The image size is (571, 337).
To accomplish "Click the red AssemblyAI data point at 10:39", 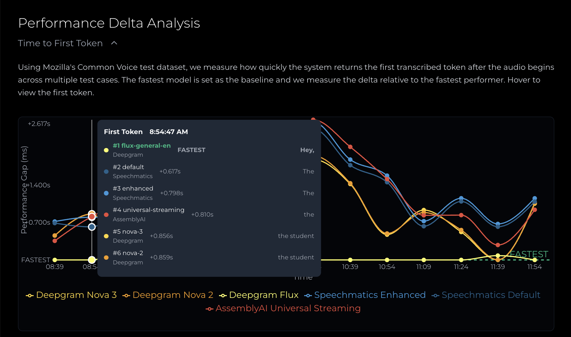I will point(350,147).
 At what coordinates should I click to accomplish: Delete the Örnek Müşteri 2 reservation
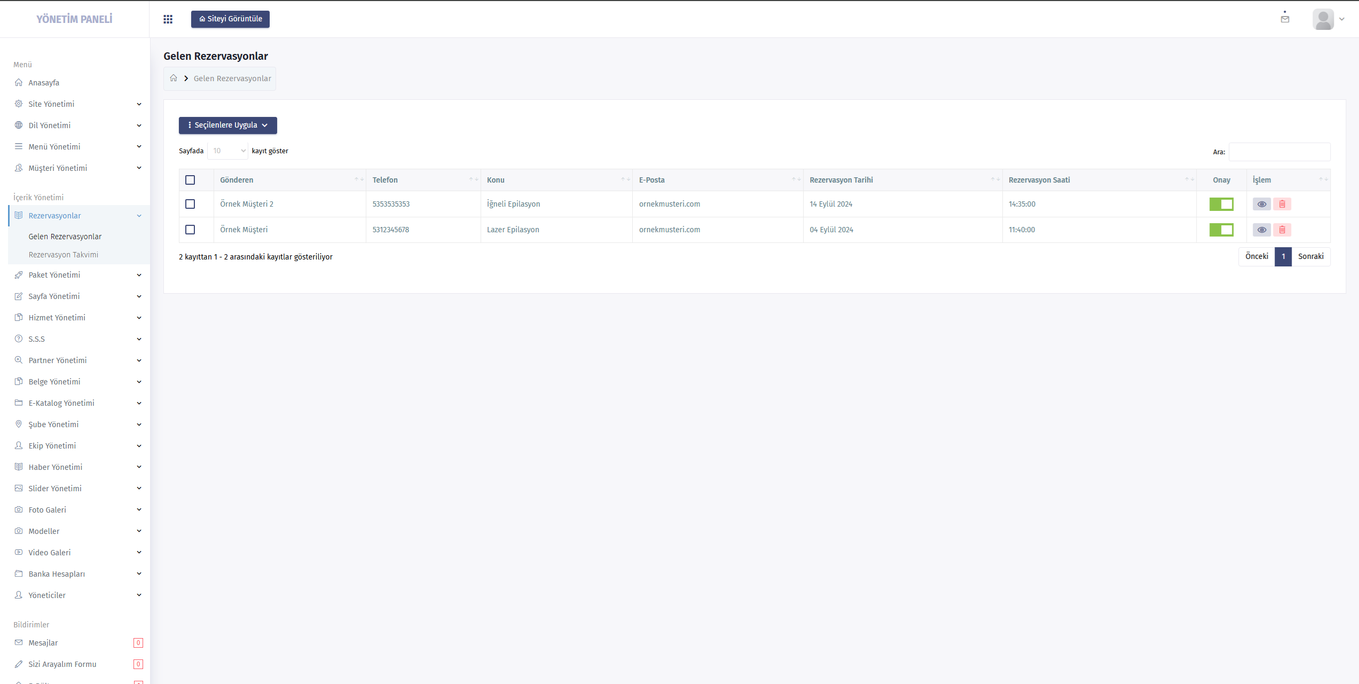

---

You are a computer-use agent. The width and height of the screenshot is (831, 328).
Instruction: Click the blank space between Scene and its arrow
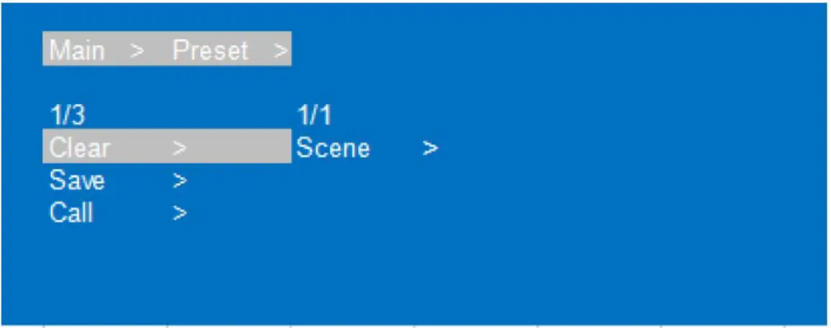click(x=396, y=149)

* EXERCISE PROMPT
Format the stretch of the listing from the line containing "You are a computer-use" through the line containing "click(x=396, y=149)" as a numbered list, skipping blank lines and leaving the pictures out.

* FINAL RESULT
1. You are a computer-use agent. The width and height of the screenshot is (831, 328).
2. Instruction: Click the blank space between Scene and its arrow
3. click(x=396, y=149)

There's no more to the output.